- Vorliegender Text
Wenn wir es nicht mehr aushalten, wenn wir nicht mehr können, wenn Veränderung nötig ist, haben wir Menschen gewöhnlich viele Wege damit umzugehen. Wir verdrängen, versuchen auszugleichen – neudeutsch heißt das dann: kompensieren, und wir sind große Meister darin, zu probieren, mit den immer gleichen Methoden zu anderen Ergebnissen zu kommen.

Um unsere Wege neu auszurichten, tatsächlich neu anzufangen, brauchen wir dann manchmal ein eindeutiges Signal unseres Körpers oder – und darum geht es in unserm Predigttext – ein Erlebnis, das uns so erwischt, trifft, dass kein Ausweichen mehr möglich ist.

Und, das ist es, was mich so beeindruckt hat, es braucht eine Änderung der Blickrichtung durch Rückbesinnung oder Rückbindung, an das, worum es wirklich geht.

Und es geht um Ehrlichkeit gegen sich selbst.

Kann ich das, was ich tue, mit meinem Gewissen vereinbaren oder tue ich es wegen meines Rufs bei anderen oder weil es eben alle machen? Das geht in ganz persönliche Bereiche unseres Lebens und das hat auch mit Haltungen zu Politik und Gesellschaft zu tun.

Wir haben in unserem Land – auch wenn es vielleicht ein menschliches Phänomen ist – eine Tradition des Mitläufertums, dem lautesten Schreihals nachzulaufen, völlig egal ob die Parolen eigentlich gegen alle unsere Grundüberzeugungen gehen oder die schrecklichen Folgen unseres Handelns bei ein wenig sorgfältigerer Beschäftigung mit den Themen ganz deutlich auf der Hand liegen.

- Zu erledigende Aufgabe
Prüfe, ob die folgenden Aussagen zum vorliegenden Text oben passen, und belege jede Ja- oder Nein-Antwort mit den entscheidenden Worten des Textes als wörtlichem Zitat.
1. Menschen versuchen laut dem Text oft, mit den immer gleichen Methoden zu anderen Ergebnissen zu kommen.
2. Ein Neuanfang gelingt laut dem Text immer ohne jeden Anstoß von außen oder vom Körper.
3. Der Text nennt „kompensieren“ als neudeutsches Wort für das Ausgleichen.

- Bereitgestellte Angaben
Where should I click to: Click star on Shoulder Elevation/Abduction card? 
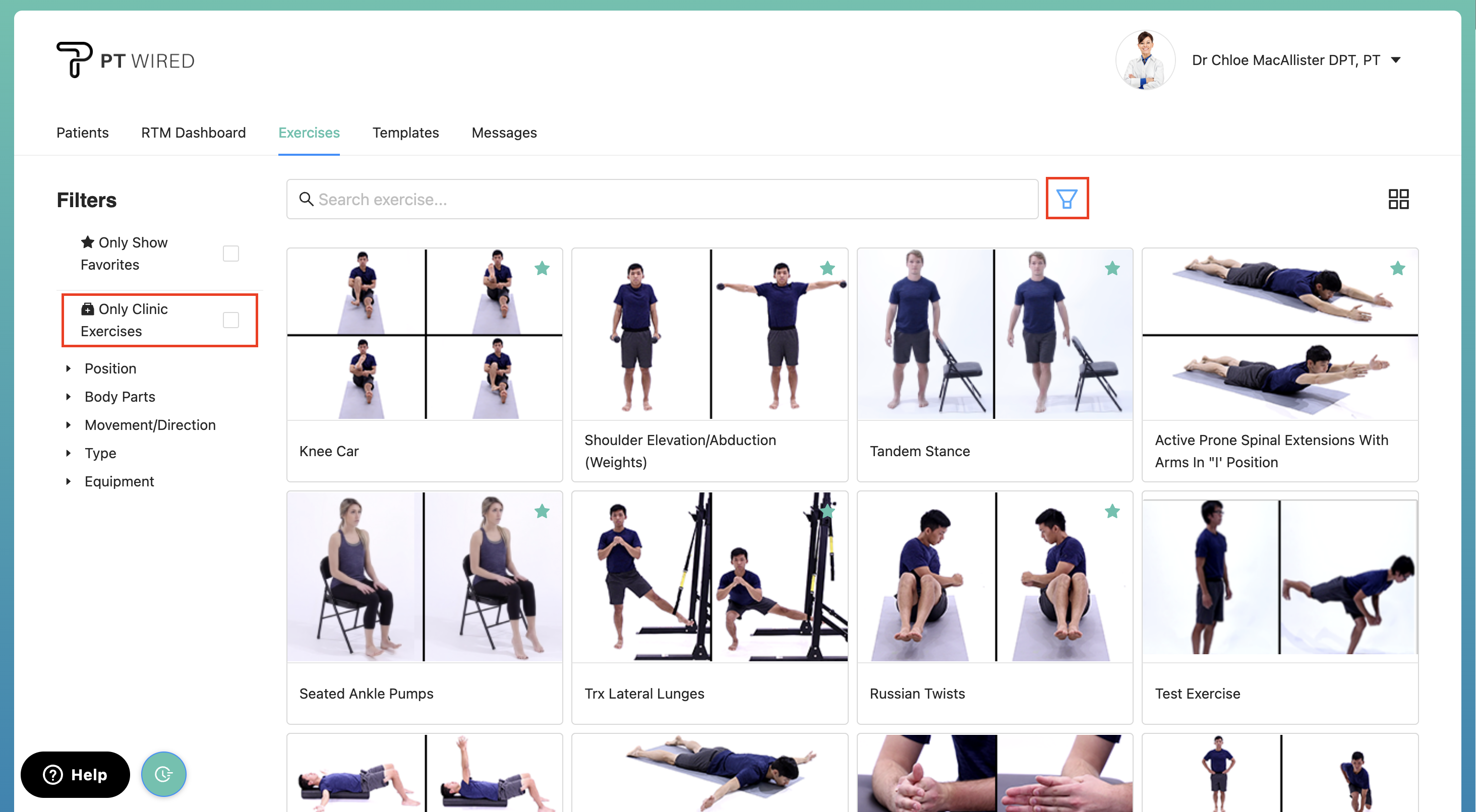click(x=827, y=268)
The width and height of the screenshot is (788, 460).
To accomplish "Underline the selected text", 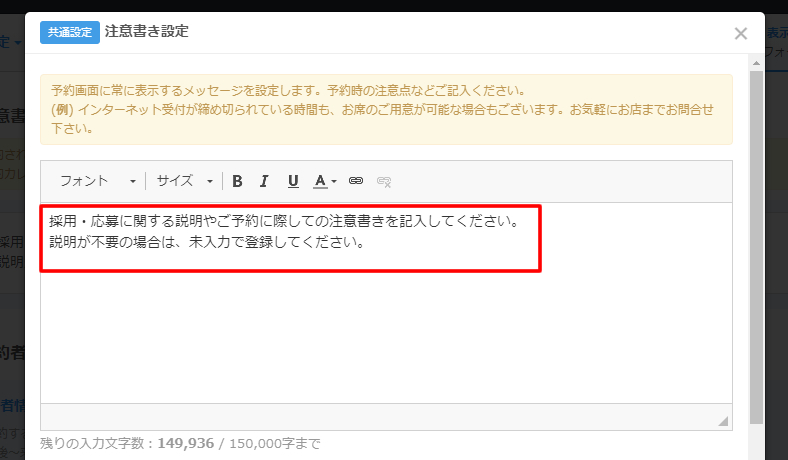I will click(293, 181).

- Erledigte Aufgabe
1. Ja: „wir sind große Meister darin, zu probieren, mit den immer gleichen Methoden zu anderen Ergebnissen zu kommen“
2. Nein: „brauchen wir dann manchmal ein eindeutiges Signal unseres Körpers“
3. Ja: „versuchen auszugleichen – neudeutsch heißt das dann: kompensieren“